This post arises out of reflecting on two strands of argument as they play out over time in Laruelle’s texts
1) The evolution of the status of “science” in Laruelle’s work
2) Laruelle’s ways of escaping critical debate by his sweeping invalidation of objections (however persistent and recurrent) and in particular by his prohibition of arguments by retorsion (or tu quoque).
I find these two strands contradictory.
Supposedly « retorsion » is an inadmissible philosophical device, and yet Laruelle practices it constantly in Philosophy III when he says to his previous self « you too are subject to the authority of science and to the philosophical spirit of ‘hierarchy ».
This objection has regularly been addressed to Laruelle by his critiques at each stage or phase of his evolution and has consistently been rejected by him.
However, Laruelle himself has repeatedly addressed to himself the same sort of objection, criticising at a later date the presuppositions of the previous phase. The fact that these are cases of self-retorsion can not prevent us from concluding that here Laruelle is retrospectively validating the retorsions of at least some of his critics.
1) Retorsion is not to be excluded as inherently subject to the principle of sufficiency. Its use, or non-use, cannot be a criterion of demarcation between philosophy and “non-philosophy”. It is in fact a powerful procedure of theoretical evolution, a method often employed in scientific debate.
2) Nor can the use or non-use of “polemics” or controversy, procedures that Laruelle rejects, serve as a criterion of demarcation. Polemics are omnipresent in the work of Laruelle, cf. his ongoing polemic against philosophical sufficiency. Polemical procedures, too, are integral to the pursuit of scientific progress.
3) There is no inherently philosophical operation. In particular, retorsion, controversy, and polemics are not always and everywhere “philosophical operations”. To affirm it as a universal rule would be to give primacy to semantics over pragmatics.
4) The demarcation between science and philosophy can only be pragmatic. Consequently, it cannot be principial, nor saturating. It can only be case by case, prudential and pragmatic.

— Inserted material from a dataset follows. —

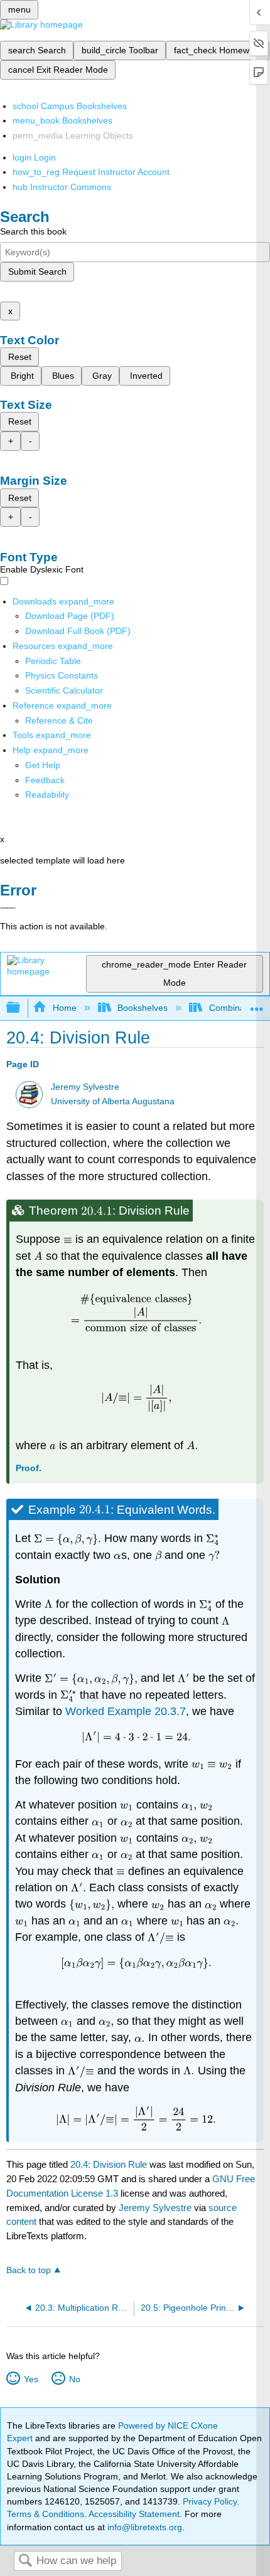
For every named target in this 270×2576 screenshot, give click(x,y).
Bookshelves (142, 1008)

4) The evolution of Laruelle’s thought, if we are attentive to his explicit or implicit self-criticisms, implies that much of his old exclusions, rejections, polemics and demarcations cannot be maintained. His followers tend to ignore this implication.
4) Non-standard philosophy and « forced » philosophy, Laruelle’s replacement disciplines for philosophy and non-philosophy, proceed by pluralisation, extension and enrichment – not by reduction, exclusion, and prohibition.
5) The prohibition of the procedure of “retorsion” is therefore null and void. It is contradicted both by Laruelle’s own practice and by the constitutive framework of his later philosophy.
6) The rejection of philosophical sufficiency has not only intellectual but also affective roots: horror at the idea of setting oneself up as the Grand Censor of arguments.
7) The « force (of) thought », or thought-power, is expressed in work and not in its reduction or avoidance implemented by means of universal principles and lazy prohibitions. Noetic labour-saving devices.
8) The refusal in principal of arguments by retorsion is the mark of a thought without the force proper to thought, of noetic fatigue, of the decline of thought-power into sufficiency.
9) My final conclusion is therefore that the field of dialogue in Philosophy V is freer, richer, wider, and more open than its origins in non-philosophy allowed.